How Does Ansible Work ?
Imagine that you are a Linux System Administrator, working for a small financial services company. Your company being in the finance sector, is always worried, about security of the applications and servers.
Your company recently took a critical step of firing an engineer on the charges of leaking financial and business critical data to an outsider.
Let us assume that you are now assigned with a task to remove and disable the recently fired employee's user on all the servers in your critical environment. This being a very critical and security related stuff, you do not have much time at hand to plan this out. There are around 50 servers in your environment, which should be patched asap.
Being from a pure Linux background and not having much prior experience with configuration management tools like Chef & Puppet, your team generally depends on manual configuration and updates on a regular basis ( well, the “IT manager” should have enforced configuration management in the first place, but, this being a critical situation, there is no much time available to think of it right now).
You now start thinking of quick solutions for dealing with this problem. Any seasoned Linux system administrator would think of writing a script. A script that would update the package on the list of servers that you specify.
That’s the only quick and obvious solution out there.
Alright let's get this moving. The script is going to be simple and straightforward. The script will have an argument for specifying a file. This file that is passed as an argument will have the list of IP addresses (of all the servers in your environment from which you are going to remove the fired employee’s user).
Ok, so we now have some idea to move forward. A script, with an argument to a file, containing the list of IP addresses. Fine, but how to do the real execution?.
You do not have any sort of agent on all these servers that will accept your command and execute it to remove the specified user. Any solution that we are going to use has to be secure as well.
You might have already guessed it. The only thing that’s running on all the servers without a doubt is SSH.
We can use SSH to login and execute the command to remove the user on all the servers listed in the file. Something like the below should work.
ssh -i privatekey.pem admin@$serverip "sudo userdel -r -f rogueuser"
"serverip" is a variable in the above command, which will be replaced for every IP found in the file that we will pass as an argument. "rogueuser" is an imaginary username that we are trying to remove, and "admin" is the username using which we will be logging in to all the servers.

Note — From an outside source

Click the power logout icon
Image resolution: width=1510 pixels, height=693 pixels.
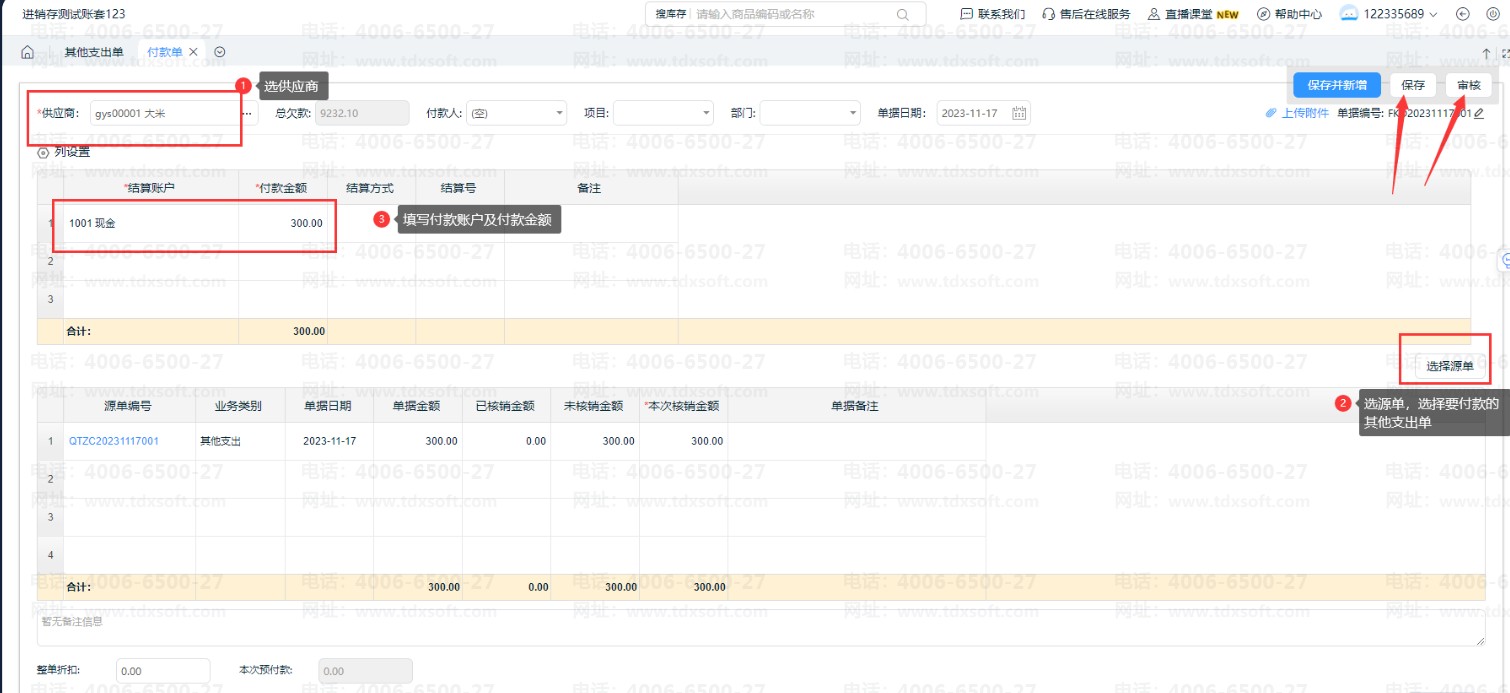click(1493, 14)
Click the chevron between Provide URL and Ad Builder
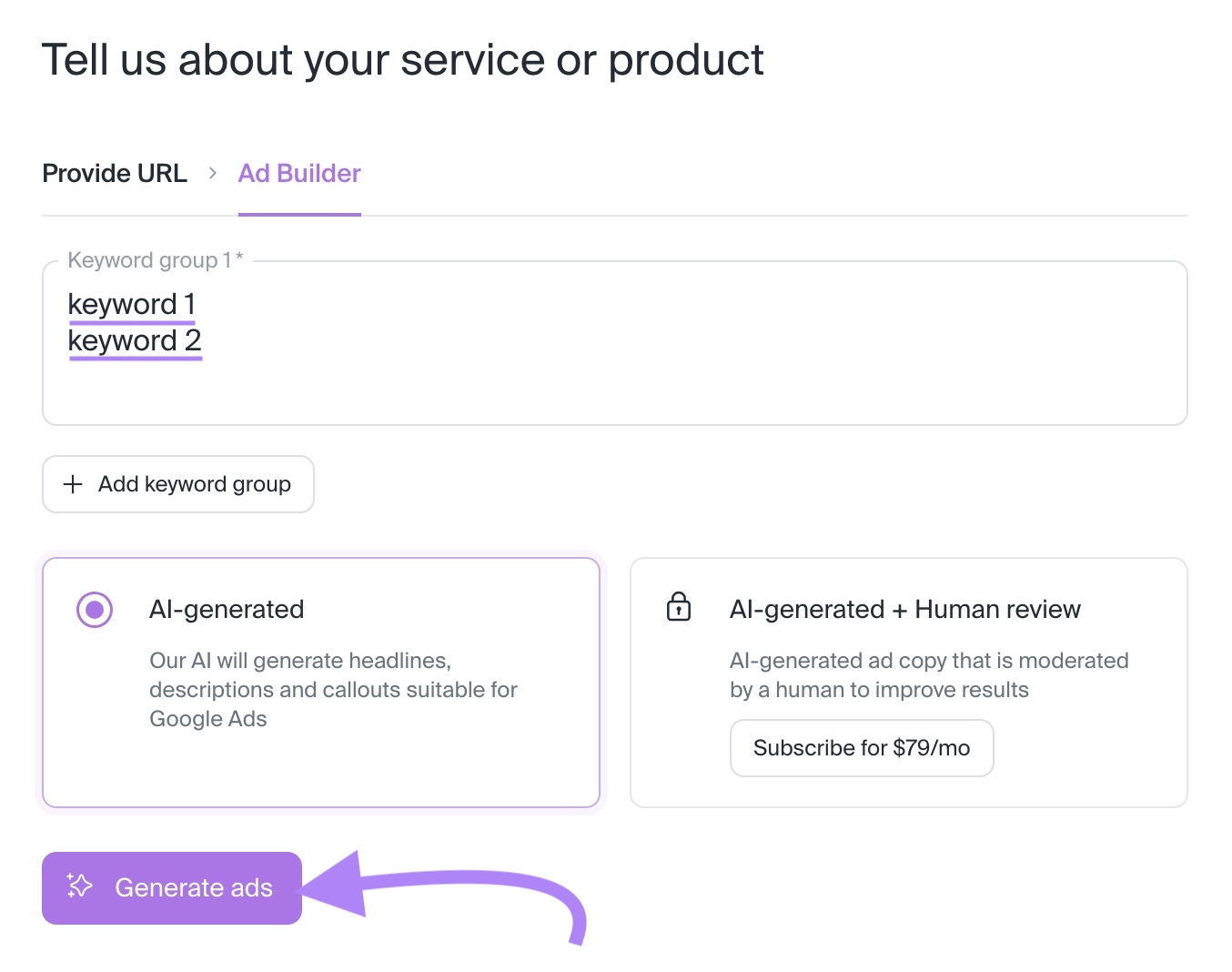 [212, 173]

So we solved two problems.
- Agent Problem in our Solution. We do not need any sort of agent to execute our command on all the servers, because SSH is by default available on all the servers
- Security Problem in our Solution. SSH is secure, it works on Public key cryptography, and is trustworthy similar to SSL protocol used by configuration management tools like Chef and Puppet.

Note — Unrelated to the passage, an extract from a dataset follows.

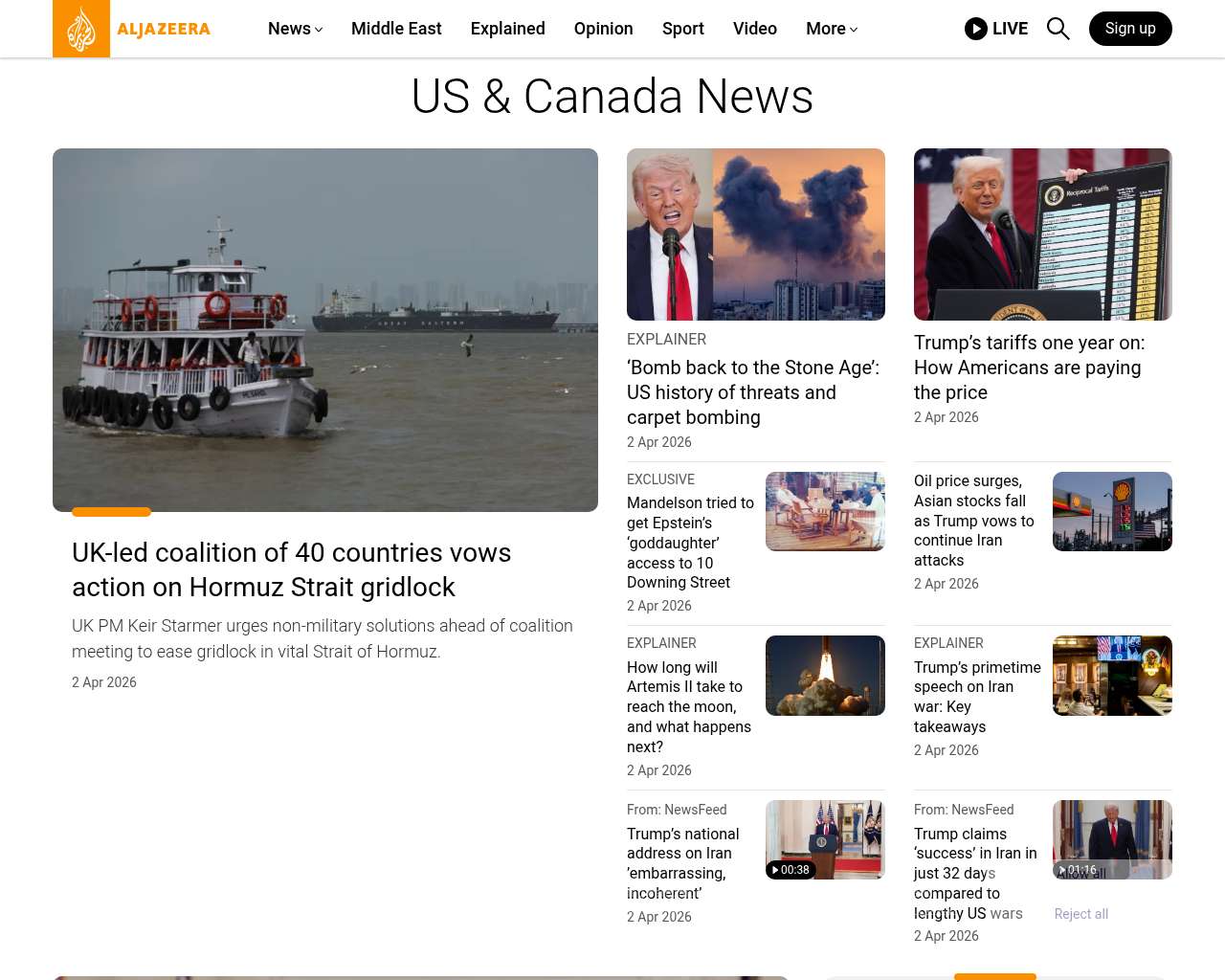Open the Mandelson Epstein exclusive article
The height and width of the screenshot is (980, 1225).
point(690,543)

We still have one main problem left to sort out. The bash script solution that we are trying to implement will have to iterate through the list of ip addresses specified in the file. The problem is this..
If you write a bash for loop (see an example below), it will execute the command on servers one by one. This is not a problem as such for our example, but if the number of servers are many, then it might take quite sometime to finish the process (as the command will be executed on one server at a time, and then proceed to the other).
The below script can be executed by ./scriptname serverlist.txt (where serverlist.txt contains the list of servers, line by line - basically one ip/hostname per line)
#!/bin/bash for i in $(cat $1); do echo "Removing User from $i" ssh -i privatekey.pem admin@$i "sudo userdel -r -f rogueuser" done
Of course there are solutions for solving this problem as well. You can use something like GNU Parallel, to execute the command in parallel on all the servers listed in the file(Execute some command on all servers at the same time).
Related: Running Commands In Parallel on Linux
Rather than using a bash script, the thought of implementing this script in Python strikes your mind. Which can then be used for any such operation in the future, and can also be a pet project which can be improved later on with additional features. Python being a relatively easy language to pick, some of your colleagues also agrees on the idea.
After a lot of googling and tests, you and your colleagues came up with the below in Python.
from multiprocessing import process as mp import paramiko key="key.pem" cmd="sudo userdel -r -f rogueuser" def get_list_of_servers(filename): with open(filename, 'r') as f: lines = f.read().splitlines() return lines def login_and_exec(host, command, key): ssh = paramiko.SSHClient() ssh.set_missing_host_key_policy(paramiko.AutoAddPolicy()) ssh.connect(host, username="admin", key_filename=key) stdin,stdout,stderr=ssh.exec_command(command) outlines=stdout.read() print outlines list_s = get_list_of_servers("listofservers.txt") procs = [mp.Process(target=login_and_exec, args=(i,cmd,key)) for i in list_s] for p in procs: p.start()
The first line imports the module called "multiprocessing", which will give our python script the capability to run commands in parallel (so irrespective of whether you have 500 servers or 50 servers, the time taken to execute your command on all of them will be same).
The second line imports the module called "paramiko", which will give our script the capability to ssh. It's a widely accepted python module to deal with SSH protocol.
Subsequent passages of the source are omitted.